- Exercise objective -
Put the lines into a Markdown table with the columns "Row" and "Line," numbering each row and leaving out any blank lines. Begin at the line that contains "The image size is (944, 570)." and stop after the line that contains "1400x843 pixels.".

[Collected data]
•••••

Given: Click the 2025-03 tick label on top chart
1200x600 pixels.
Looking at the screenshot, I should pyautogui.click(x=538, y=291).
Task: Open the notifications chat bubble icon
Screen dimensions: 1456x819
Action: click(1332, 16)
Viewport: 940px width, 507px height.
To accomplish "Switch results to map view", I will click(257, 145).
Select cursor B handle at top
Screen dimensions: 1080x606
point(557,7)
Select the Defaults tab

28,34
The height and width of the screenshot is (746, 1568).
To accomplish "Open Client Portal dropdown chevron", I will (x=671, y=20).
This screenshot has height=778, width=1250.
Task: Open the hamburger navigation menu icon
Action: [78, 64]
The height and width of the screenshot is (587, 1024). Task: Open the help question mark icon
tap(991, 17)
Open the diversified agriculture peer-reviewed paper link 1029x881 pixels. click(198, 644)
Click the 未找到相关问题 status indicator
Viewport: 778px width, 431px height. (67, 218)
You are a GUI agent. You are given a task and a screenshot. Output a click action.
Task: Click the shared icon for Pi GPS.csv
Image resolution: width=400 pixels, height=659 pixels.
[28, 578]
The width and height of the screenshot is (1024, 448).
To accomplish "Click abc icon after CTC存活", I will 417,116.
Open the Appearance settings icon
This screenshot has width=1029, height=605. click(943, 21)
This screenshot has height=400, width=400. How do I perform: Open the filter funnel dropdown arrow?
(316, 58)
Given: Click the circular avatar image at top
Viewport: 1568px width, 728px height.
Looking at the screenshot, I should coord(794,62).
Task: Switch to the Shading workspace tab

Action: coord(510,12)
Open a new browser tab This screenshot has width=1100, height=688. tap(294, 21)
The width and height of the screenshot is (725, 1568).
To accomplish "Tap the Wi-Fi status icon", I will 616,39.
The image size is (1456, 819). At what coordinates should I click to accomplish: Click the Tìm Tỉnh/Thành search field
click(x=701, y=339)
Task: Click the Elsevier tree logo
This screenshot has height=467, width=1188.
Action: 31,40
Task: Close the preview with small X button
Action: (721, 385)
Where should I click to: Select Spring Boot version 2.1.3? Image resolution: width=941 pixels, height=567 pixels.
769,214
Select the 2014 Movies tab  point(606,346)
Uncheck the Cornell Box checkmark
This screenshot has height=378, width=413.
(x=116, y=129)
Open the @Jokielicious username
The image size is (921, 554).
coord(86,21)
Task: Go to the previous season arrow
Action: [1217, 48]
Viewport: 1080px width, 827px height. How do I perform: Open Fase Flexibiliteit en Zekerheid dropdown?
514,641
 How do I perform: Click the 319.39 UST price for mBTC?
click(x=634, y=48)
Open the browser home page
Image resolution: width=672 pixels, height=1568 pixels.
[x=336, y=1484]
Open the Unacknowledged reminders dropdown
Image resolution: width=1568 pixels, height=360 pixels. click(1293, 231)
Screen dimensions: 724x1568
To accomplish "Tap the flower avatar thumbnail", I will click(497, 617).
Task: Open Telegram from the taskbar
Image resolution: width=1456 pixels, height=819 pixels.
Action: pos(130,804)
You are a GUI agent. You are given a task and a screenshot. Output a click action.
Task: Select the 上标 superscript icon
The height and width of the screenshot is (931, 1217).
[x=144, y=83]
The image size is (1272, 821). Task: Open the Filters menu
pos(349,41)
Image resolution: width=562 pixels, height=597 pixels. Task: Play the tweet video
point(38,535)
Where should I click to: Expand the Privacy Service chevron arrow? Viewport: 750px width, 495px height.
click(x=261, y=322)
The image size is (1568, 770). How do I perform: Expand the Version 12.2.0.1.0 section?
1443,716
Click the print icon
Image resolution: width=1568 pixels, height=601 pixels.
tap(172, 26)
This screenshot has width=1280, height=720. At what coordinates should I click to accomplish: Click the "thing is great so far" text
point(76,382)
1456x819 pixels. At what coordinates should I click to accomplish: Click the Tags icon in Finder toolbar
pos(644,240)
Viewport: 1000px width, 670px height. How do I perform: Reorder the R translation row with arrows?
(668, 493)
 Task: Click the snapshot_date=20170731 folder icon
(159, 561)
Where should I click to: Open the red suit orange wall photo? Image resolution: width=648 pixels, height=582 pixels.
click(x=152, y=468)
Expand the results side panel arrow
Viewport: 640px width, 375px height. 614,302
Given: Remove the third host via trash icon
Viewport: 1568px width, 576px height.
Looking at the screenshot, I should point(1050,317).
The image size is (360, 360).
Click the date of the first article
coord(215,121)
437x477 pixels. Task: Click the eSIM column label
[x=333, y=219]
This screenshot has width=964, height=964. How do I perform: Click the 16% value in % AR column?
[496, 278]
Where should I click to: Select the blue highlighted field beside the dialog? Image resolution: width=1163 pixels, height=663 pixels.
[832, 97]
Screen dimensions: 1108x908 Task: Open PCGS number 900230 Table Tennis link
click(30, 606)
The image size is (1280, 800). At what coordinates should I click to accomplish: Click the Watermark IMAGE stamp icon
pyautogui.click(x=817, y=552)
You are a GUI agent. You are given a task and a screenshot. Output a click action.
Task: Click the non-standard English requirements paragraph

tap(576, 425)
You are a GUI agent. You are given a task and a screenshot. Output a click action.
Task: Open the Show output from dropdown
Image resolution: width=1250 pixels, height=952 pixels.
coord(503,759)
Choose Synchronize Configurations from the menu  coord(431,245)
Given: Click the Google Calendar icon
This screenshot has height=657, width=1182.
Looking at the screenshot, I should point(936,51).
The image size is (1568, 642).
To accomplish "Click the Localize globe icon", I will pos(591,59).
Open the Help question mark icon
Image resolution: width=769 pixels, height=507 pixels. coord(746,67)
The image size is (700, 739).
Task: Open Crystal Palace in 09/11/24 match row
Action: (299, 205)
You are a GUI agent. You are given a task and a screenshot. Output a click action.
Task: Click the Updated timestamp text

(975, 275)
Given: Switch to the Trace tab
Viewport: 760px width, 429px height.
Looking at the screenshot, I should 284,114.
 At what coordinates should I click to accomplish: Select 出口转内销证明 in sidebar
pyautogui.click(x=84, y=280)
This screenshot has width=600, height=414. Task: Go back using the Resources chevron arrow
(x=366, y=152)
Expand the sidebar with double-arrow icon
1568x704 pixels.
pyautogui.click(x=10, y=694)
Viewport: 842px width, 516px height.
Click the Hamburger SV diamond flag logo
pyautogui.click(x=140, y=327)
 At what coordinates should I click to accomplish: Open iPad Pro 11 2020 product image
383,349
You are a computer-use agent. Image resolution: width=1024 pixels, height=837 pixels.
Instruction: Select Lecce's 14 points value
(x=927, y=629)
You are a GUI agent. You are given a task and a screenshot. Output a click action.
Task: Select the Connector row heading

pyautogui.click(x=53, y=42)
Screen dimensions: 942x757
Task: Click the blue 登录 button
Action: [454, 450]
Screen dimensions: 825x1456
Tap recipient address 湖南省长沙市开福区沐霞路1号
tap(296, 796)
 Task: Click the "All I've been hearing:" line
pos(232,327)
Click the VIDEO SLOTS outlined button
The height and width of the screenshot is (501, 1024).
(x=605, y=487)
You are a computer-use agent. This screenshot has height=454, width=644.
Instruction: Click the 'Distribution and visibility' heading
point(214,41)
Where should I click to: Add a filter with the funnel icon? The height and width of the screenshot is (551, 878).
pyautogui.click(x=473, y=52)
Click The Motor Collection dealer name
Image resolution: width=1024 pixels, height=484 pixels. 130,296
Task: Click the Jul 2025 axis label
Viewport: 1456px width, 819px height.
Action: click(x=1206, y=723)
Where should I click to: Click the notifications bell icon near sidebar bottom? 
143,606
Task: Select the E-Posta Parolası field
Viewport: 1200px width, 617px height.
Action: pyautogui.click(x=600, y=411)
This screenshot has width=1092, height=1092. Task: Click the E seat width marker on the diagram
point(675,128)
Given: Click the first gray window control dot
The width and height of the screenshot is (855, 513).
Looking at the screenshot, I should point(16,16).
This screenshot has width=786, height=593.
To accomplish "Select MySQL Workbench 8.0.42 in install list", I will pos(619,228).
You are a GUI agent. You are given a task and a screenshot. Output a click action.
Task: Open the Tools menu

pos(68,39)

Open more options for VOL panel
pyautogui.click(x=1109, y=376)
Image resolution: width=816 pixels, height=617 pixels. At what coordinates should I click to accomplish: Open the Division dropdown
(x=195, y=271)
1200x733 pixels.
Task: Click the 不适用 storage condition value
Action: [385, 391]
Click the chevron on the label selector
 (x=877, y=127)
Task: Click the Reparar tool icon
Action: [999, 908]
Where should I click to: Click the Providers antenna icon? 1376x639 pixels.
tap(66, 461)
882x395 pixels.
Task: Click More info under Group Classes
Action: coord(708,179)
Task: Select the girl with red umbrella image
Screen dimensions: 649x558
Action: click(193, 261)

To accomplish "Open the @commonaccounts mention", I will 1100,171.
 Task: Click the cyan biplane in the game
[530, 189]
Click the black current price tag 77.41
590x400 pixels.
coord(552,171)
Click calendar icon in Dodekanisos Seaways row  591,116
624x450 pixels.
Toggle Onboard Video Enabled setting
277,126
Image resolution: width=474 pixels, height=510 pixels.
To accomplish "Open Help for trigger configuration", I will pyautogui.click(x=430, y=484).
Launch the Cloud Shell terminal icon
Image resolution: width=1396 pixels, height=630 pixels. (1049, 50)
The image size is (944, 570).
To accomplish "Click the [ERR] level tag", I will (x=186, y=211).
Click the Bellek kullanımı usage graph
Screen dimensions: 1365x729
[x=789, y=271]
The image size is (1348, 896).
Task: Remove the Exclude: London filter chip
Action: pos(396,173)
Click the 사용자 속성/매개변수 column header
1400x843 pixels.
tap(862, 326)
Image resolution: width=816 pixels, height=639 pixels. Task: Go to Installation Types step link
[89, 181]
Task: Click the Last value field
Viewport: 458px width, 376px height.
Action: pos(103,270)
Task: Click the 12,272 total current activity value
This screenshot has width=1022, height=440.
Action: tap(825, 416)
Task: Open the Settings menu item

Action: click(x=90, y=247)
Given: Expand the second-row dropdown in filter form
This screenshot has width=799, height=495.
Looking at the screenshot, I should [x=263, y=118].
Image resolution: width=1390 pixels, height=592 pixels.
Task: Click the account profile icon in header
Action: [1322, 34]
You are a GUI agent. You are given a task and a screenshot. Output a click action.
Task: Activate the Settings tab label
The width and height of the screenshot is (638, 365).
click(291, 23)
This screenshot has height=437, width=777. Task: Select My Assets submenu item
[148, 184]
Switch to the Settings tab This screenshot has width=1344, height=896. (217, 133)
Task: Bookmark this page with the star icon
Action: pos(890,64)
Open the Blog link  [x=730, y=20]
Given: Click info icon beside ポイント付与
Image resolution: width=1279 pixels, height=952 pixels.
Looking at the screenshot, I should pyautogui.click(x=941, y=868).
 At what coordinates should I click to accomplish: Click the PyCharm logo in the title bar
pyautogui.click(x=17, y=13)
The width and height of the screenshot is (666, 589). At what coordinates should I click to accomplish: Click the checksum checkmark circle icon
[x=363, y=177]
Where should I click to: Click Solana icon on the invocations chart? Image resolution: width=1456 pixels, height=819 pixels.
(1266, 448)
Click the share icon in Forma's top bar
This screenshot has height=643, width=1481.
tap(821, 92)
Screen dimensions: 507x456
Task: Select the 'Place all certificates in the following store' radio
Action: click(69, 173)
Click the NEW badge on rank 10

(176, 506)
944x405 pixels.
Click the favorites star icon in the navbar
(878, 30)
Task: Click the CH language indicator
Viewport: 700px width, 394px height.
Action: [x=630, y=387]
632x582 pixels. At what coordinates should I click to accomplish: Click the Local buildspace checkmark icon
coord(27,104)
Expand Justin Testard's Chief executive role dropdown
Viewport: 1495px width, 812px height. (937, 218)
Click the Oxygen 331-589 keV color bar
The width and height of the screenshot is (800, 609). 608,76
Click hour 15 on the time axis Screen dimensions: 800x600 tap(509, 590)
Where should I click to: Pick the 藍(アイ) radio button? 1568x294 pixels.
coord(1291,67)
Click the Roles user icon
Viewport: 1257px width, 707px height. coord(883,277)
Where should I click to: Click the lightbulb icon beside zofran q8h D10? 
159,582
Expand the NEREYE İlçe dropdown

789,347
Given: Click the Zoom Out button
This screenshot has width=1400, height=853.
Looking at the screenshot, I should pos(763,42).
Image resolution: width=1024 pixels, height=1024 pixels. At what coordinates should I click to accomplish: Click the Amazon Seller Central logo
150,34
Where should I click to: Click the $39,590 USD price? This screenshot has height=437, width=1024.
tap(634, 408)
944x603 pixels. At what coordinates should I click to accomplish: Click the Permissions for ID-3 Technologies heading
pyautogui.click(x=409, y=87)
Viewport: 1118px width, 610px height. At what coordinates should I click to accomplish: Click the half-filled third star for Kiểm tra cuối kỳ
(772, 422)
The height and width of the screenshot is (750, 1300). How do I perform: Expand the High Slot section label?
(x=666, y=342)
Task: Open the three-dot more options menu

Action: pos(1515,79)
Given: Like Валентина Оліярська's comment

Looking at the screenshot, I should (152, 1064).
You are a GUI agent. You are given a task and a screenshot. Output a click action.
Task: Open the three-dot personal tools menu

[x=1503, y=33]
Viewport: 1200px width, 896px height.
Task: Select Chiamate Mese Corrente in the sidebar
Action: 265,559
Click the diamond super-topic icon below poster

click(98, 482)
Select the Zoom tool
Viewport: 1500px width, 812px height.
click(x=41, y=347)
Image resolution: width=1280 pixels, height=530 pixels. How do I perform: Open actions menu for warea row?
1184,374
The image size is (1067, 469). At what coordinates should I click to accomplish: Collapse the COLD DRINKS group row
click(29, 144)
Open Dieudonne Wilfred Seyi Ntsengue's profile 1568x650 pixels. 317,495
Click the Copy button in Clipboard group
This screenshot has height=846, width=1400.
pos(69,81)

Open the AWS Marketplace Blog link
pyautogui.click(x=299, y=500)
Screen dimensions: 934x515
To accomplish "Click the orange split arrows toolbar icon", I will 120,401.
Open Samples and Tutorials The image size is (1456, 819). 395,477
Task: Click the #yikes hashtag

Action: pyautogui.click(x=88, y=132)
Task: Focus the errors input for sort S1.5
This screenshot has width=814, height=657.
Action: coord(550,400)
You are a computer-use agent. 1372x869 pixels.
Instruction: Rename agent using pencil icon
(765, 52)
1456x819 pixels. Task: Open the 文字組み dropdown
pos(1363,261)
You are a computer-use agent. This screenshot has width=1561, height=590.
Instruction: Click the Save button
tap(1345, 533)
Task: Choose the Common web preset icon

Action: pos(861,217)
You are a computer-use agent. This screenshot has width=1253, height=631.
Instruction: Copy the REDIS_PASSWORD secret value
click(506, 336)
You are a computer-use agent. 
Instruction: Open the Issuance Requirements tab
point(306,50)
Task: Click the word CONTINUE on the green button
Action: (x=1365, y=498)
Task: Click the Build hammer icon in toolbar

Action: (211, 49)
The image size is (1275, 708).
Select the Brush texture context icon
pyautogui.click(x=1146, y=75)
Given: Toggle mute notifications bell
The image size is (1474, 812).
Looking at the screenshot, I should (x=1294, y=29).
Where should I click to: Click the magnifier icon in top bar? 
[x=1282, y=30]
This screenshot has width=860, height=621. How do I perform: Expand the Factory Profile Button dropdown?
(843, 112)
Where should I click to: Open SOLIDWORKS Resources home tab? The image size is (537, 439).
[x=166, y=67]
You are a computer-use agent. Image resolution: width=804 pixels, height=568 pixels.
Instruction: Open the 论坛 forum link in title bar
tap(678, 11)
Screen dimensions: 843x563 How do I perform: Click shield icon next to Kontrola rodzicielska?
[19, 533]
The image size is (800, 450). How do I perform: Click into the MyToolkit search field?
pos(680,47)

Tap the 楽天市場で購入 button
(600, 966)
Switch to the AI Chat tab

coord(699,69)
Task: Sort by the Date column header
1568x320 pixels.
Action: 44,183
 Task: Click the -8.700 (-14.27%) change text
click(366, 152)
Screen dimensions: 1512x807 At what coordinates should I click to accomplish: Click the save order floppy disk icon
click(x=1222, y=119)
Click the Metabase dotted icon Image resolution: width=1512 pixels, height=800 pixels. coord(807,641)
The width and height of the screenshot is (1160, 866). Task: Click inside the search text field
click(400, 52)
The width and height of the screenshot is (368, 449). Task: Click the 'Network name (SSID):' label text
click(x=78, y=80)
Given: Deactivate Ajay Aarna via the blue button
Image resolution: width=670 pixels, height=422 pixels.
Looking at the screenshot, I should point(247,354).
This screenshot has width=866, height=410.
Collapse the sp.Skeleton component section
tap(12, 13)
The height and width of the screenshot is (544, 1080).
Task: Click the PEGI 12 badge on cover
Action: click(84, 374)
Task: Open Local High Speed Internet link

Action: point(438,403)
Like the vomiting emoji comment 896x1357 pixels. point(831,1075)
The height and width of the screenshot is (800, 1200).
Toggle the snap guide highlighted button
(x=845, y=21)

•••••

- Answer to the task -
| Row | Line |
|---|---|
| 1 | The image size is (944, 570). |
| 2 | To accomplish "Click the [ERR] level tag", I will (x=186, y=211). |
| 3 | Click the Bellek kullanımı usage graph |
| 4 | Screen dimensions: 1365x729 |
| 5 | [x=789, y=271] |
| 6 | The image size is (1348, 896). |
| 7 | Task: Remove the Exclude: London filter chip |
| 8 | Action: pos(396,173) |
| 9 | Click the 사용자 속성/매개변수 column header |
| 10 | 1400x843 pixels. |